Things to do:
1 – Translate this sentence from the article on oil and gas companies into Spanish: "Oil and gas companies are acknowledging the threat of climate change and adjusting their long-term plans."
2 – From the article on oil and gas companies, write down the stretch from "Most recently, what" through "acts of survival.".
3 – Carry the article on oil and gas companies forward, beginning right after its final paragraph.

We burn about 70% of the oil and gas we produce, says Houston Chronicle columnist Chris Tomlinson. But the days of unfettered oil production and consumption are dwindling, he says. And that shift has been marked by big changes in corporate behavior.
Most recently, what was supposed to be a money-raising auction for drilling rights at the Arctic National Wildlife Refuge only raised $14 million from what Tomlinson calls “minor players” and and economic development corporation. The refuge was opened up by the Trump administration to raise money to pay for its 2017 tax cuts.
Oil and gas companies are acknowledging the threat of climate change and adjusting their long-term plans. Tomlinson says what can look like efforts to boost public relations – like BP, for a time, rebranding itself with the tagline “beyond petroleum” – is more than that. These changes are acts of survival.
“Every corporation wants to survive, make money and return cash to their shareholders,” Tomlinson told Texas Standard. “And the executives of the oil and gas companies are scrambling to figure out how to do that with their existing business.”

Stored data entries
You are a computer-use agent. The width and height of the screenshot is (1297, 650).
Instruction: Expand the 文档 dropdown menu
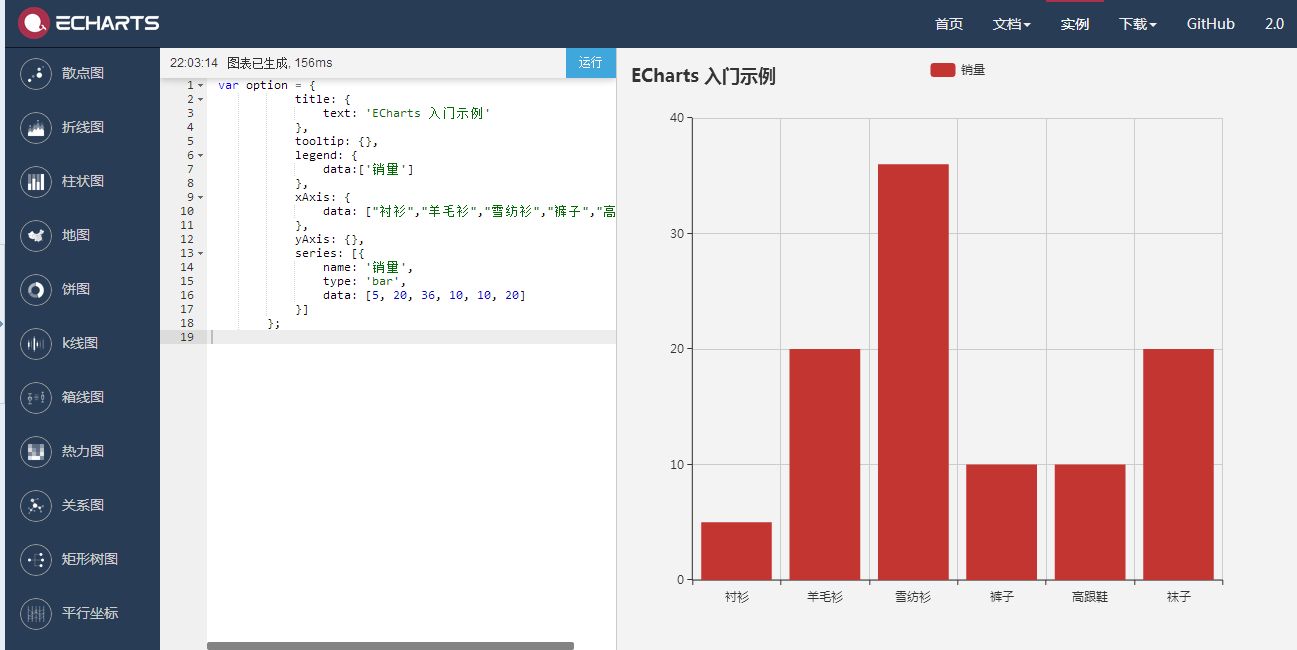click(x=1011, y=24)
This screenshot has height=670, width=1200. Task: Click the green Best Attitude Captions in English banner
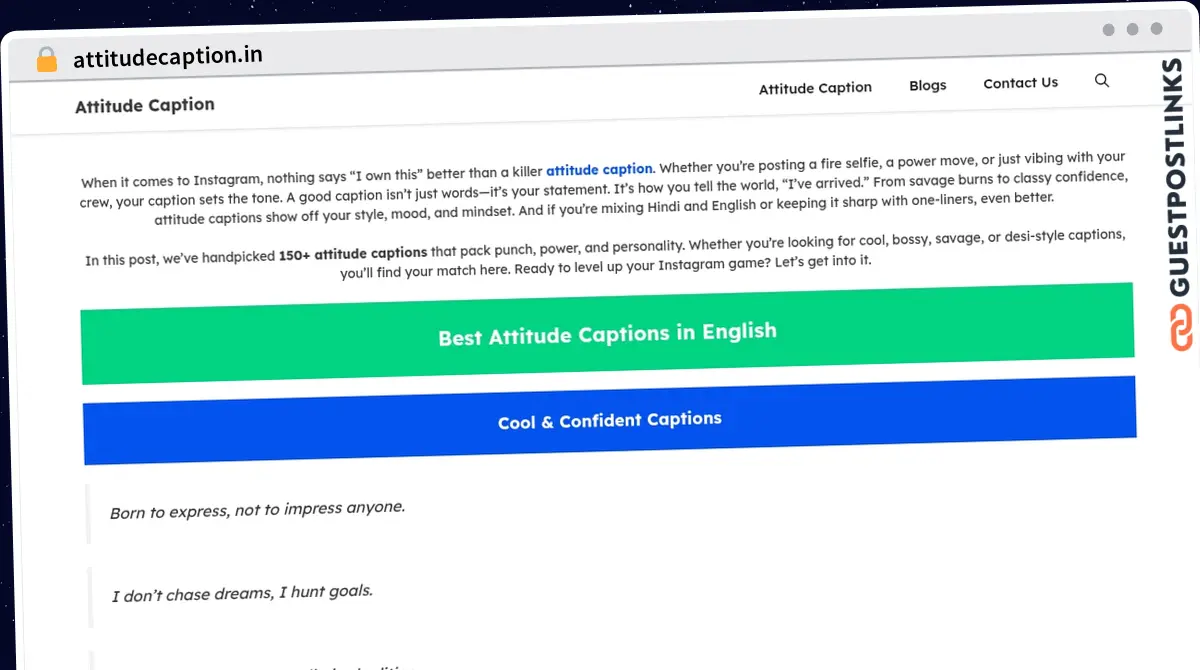click(607, 334)
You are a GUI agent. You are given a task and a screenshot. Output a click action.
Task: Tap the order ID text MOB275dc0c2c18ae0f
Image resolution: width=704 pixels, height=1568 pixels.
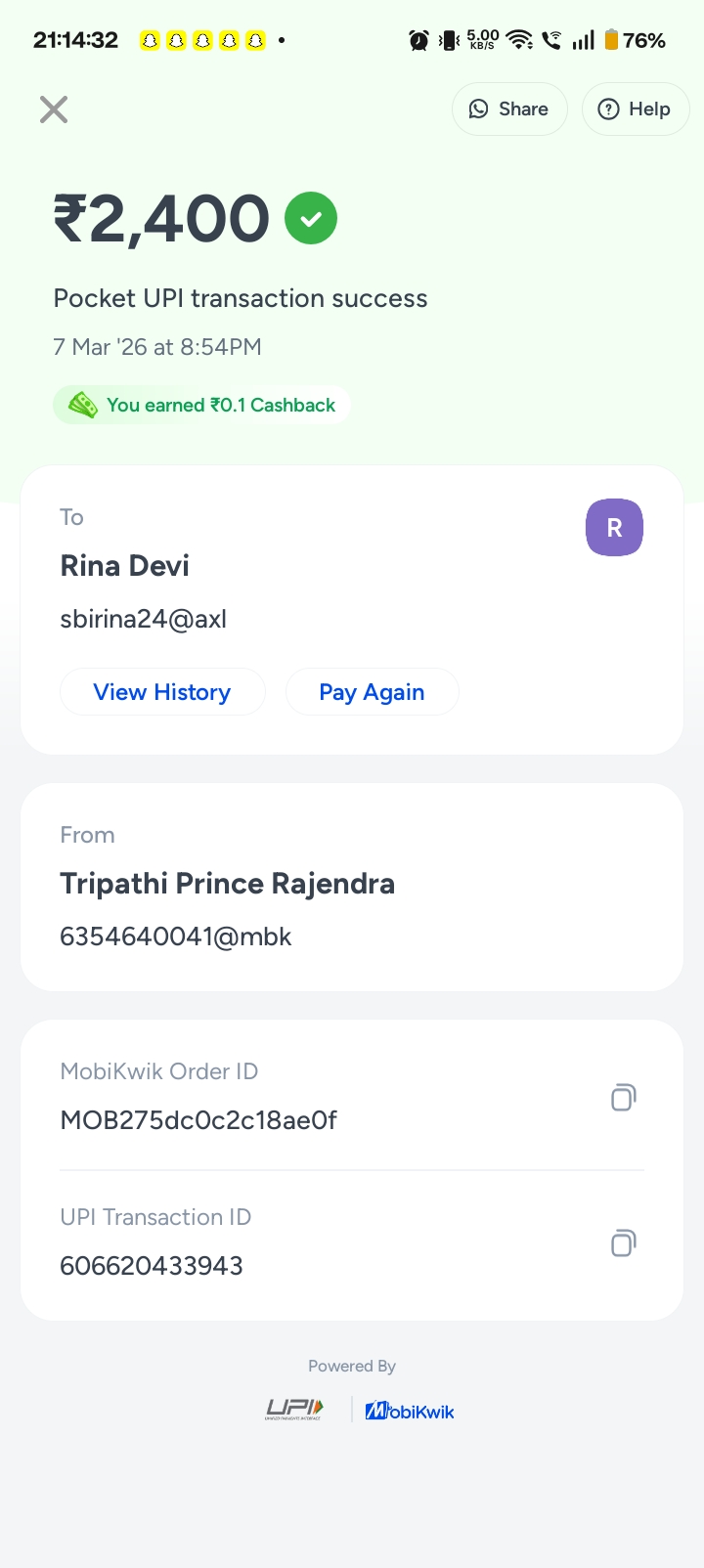tap(198, 1120)
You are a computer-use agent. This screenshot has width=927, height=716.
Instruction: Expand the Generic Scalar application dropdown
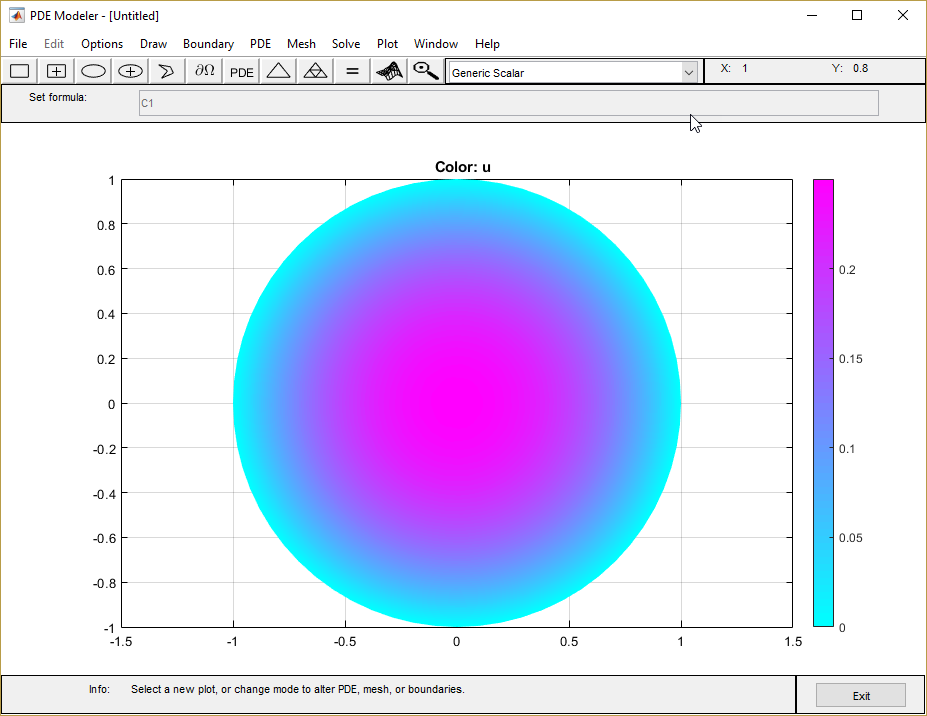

Task answers:
1 – Las compañías de petróleo y gas están reconociendo la amenaza del cambio climático y ajustando sus planes a largo plazo.

2 –
Most recently, what was supposed to be a money-raising auction for drilling rights at the Arctic National Wildlife Refuge only raised $14 million from what Tomlinson calls “minor players” and and economic development corporation. The refuge was opened up by the Trump administration to raise money to pay for its 2017 tax cuts.
Oil and gas companies are acknowledging the threat of climate change and adjusting their long-term plans. Tomlinson says what can look like efforts to boost public relations – like BP, for a time, rebranding itself with the tagline “beyond petroleum” – is more than that. These changes are acts of survival.

3 –
As they scramble, they’re leaving a surplus of product on the table. Tomlinson says between fracking, deepwater wells and other means of extraction, companies have produced too much oil and gas that can never be burned without warming the planet to untenable temperatures.
In the short term, those in the industry have job security. After all, oil and gas are needed for the production of many products like pharmaceuticals and plastics. But it’s the burning of fossil fuels for transportation that is going to stop soon, and that means the younger generation of oil and gas workers will need to be strategic about their careers, Tomlinson says. This advice will hit home especially in Texas, where he says oil and gas production peaked two years ago and will likely never reach that level of production again.
“You really should be thinking about what you want to be doing in 20 years,” he said. “The industry is changing and we’re going to need a lot fewer wells.”